#### [TEILAUFGABEN]
**1.** Geben Sie aus dem Text zum Fall Morsal O. alles von „Seit November 2006“ bis hinunter zu „Morsals genutzt wurde.“ wortgetreu wieder.
**2.** Prüfen Sie, ob die folgenden Aussagen mit dem Text zum Fall Morsal O. übereinstimmen, und antworten Sie jeweils mit Ja oder Nein samt den entscheidenden Worten des Textes als wörtlichem Zitat: (a) Der LEB ist ein freier Träger der Jugendhilfe. (b) Staatlichen Stellen war seit November 2006 bekannt, dass Morsal Opfer häuslicher Gewalt war. (c) Der Bruder befand sich zur Tatzeit bereits in Haft.

#### [LESETEXT]
Aktenvorlageersuchen nach Artikel 30 der Hamburgischen Verfassung zum „Fall Morsal O."

Das 16-jährige Mädchen Morsal O. wurde in der Nacht vom 15. auf den 16. Mai 2008 von ihrem Bruder mit mehreren Messerstichen getötet. Das Mädchen befand sich zu diesem Zeitpunkt in der Obhut des Kinder- und Jugendnotdienstes (KJND), einer Einrichtung des „Landesbetriebs Erziehung und Berufsbildung" (LEB). Der LEB ist kein freier Träger der Jugendhilfe, sondern untersteht unmittelbar der Behörde für Soziales, Familie, Gesundheit und Verbraucherschutz (BSG).

Seit November 2006 war staatlichen Stellen bekannt, dass Morsal Opfer häuslicher Gewalt war. Sie wurde von mehreren Familienmitgliedern wiederholt schwer geschlagen. Ihre Eltern haben sie von der Schule abgemeldet und für mehrere Monate nach Afghanistan geschickt, wo sie offenbar zwangsweise verheiratet werden sollte. Ihr Bruder, der sie getötet hat, war wegen wiederholter Gewaltdelikte vorbestraft und stand zur Tatzeit vor einem Haftantritt. Staatliche Stellen waren seit Längerem mit Morsal O. und Mitgliedern ihrer Familie befasst. Die parlamentarischen Anfragen der SPD-Fraktion und die Beratungen im Familien-, Kinder- und Jugendausschuss der Bürgerschaft haben gezeigt, dass das vorhandene Instrumentarium der Kinder- und Jugendhilfe beziehungsweise des Rechtsstaats offenbar nicht in ausreichender Konsequenz zum Wohle Morsals genutzt wurde.

Vor diesem Hintergrund und angesichts der fehlenden Bereitschaft des Senats und der ihn tragenden Fraktionen, von sich aus für eine lückenlose Aufklärung des Sachverhalts zu sorgen, das Behördenhandeln rückhaltlos zu überprüfen und etwaige Versäumnisse zu benennen und für die Zukunft auszuräumen, ist es angezeigt, das staatliche Agieren gegenüber Morsal und ihren engsten Familienangehörigen, das heißt ihren Eltern und Geschwistern, im Wege der Akteneinsicht zu prüfen.

#### [VORLIEGENDE DATENSÄTZE]
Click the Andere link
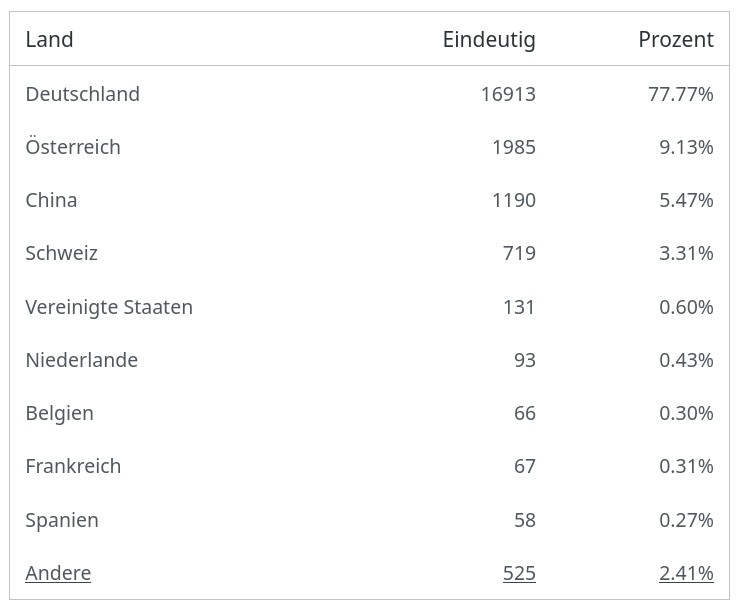Viewport: 739px width, 608px height. (x=58, y=573)
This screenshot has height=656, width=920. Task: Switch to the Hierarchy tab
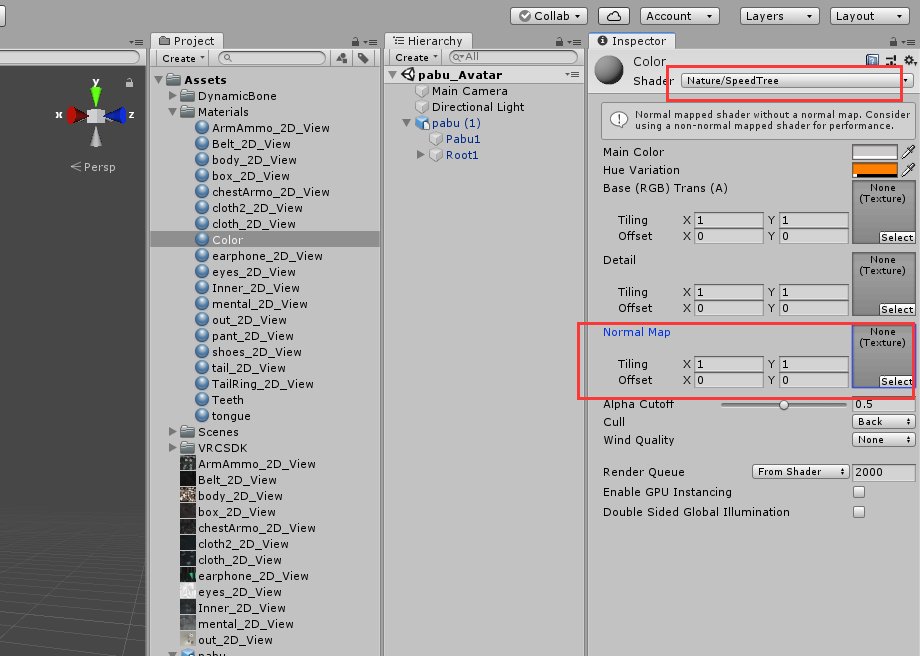[428, 40]
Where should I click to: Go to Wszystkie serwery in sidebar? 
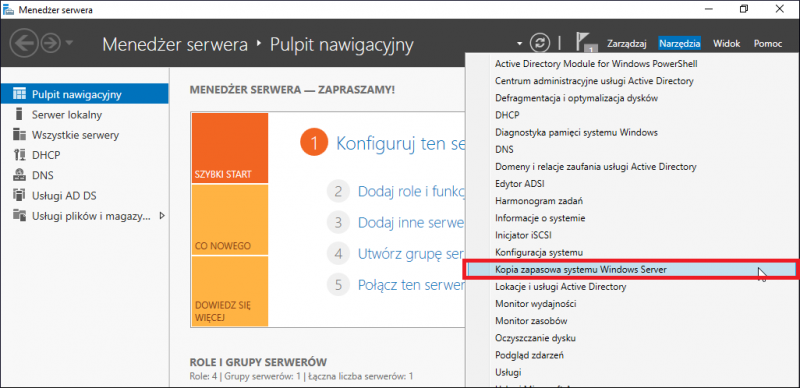[75, 135]
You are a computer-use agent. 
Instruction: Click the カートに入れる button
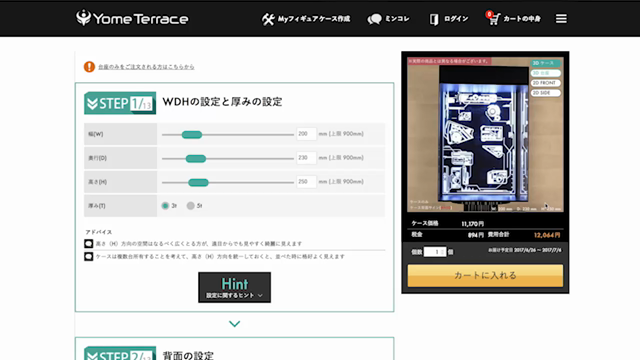pyautogui.click(x=485, y=276)
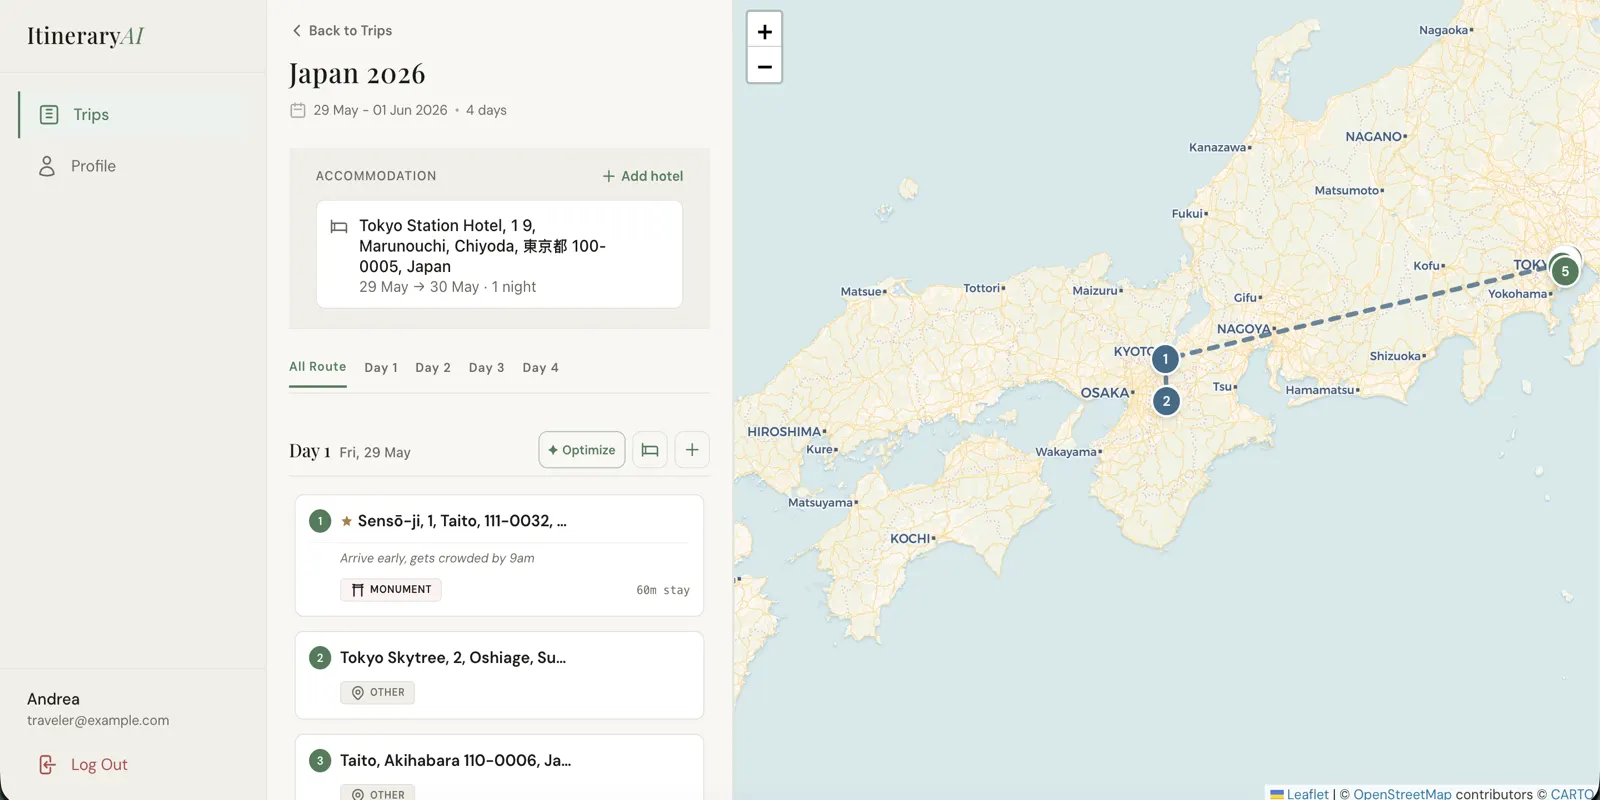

#### [LÖSUNGEN]
**1.**
Seit November 2006 war staatlichen Stellen bekannt, dass Morsal Opfer häuslicher Gewalt war. Sie wurde von mehreren Familienmitgliedern wiederholt schwer geschlagen. Ihre Eltern haben sie von der Schule abgemeldet und für mehrere Monate nach Afghanistan geschickt, wo sie offenbar zwangsweise verheiratet werden sollte. Ihr Bruder, der sie getötet hat, war wegen wiederholter Gewaltdelikte vorbestraft und stand zur Tatzeit vor einem Haftantritt. Staatliche Stellen waren seit Längerem mit Morsal O. und Mitgliedern ihrer Familie befasst. Die parlamentarischen Anfragen der SPD-Fraktion und die Beratungen im Familien-, Kinder- und Jugendausschuss der Bürgerschaft haben gezeigt, dass das vorhandene Instrumentarium der Kinder- und Jugendhilfe beziehungsweise des Rechtsstaats offenbar nicht in ausreichender Konsequenz zum Wohle Morsals genutzt wurde.

**2.**
(a) Nein: „Der LEB ist kein freier Träger der Jugendhilfe, sondern untersteht unmittelbar der Behörde für Soziales, Familie, Gesundheit und Verbraucherschutz (BSG).“
(b) Ja: „Seit November 2006 war staatlichen Stellen bekannt, dass Morsal Opfer häuslicher Gewalt war.“
(c) Nein: „stand zur Tatzeit vor einem Haftantritt“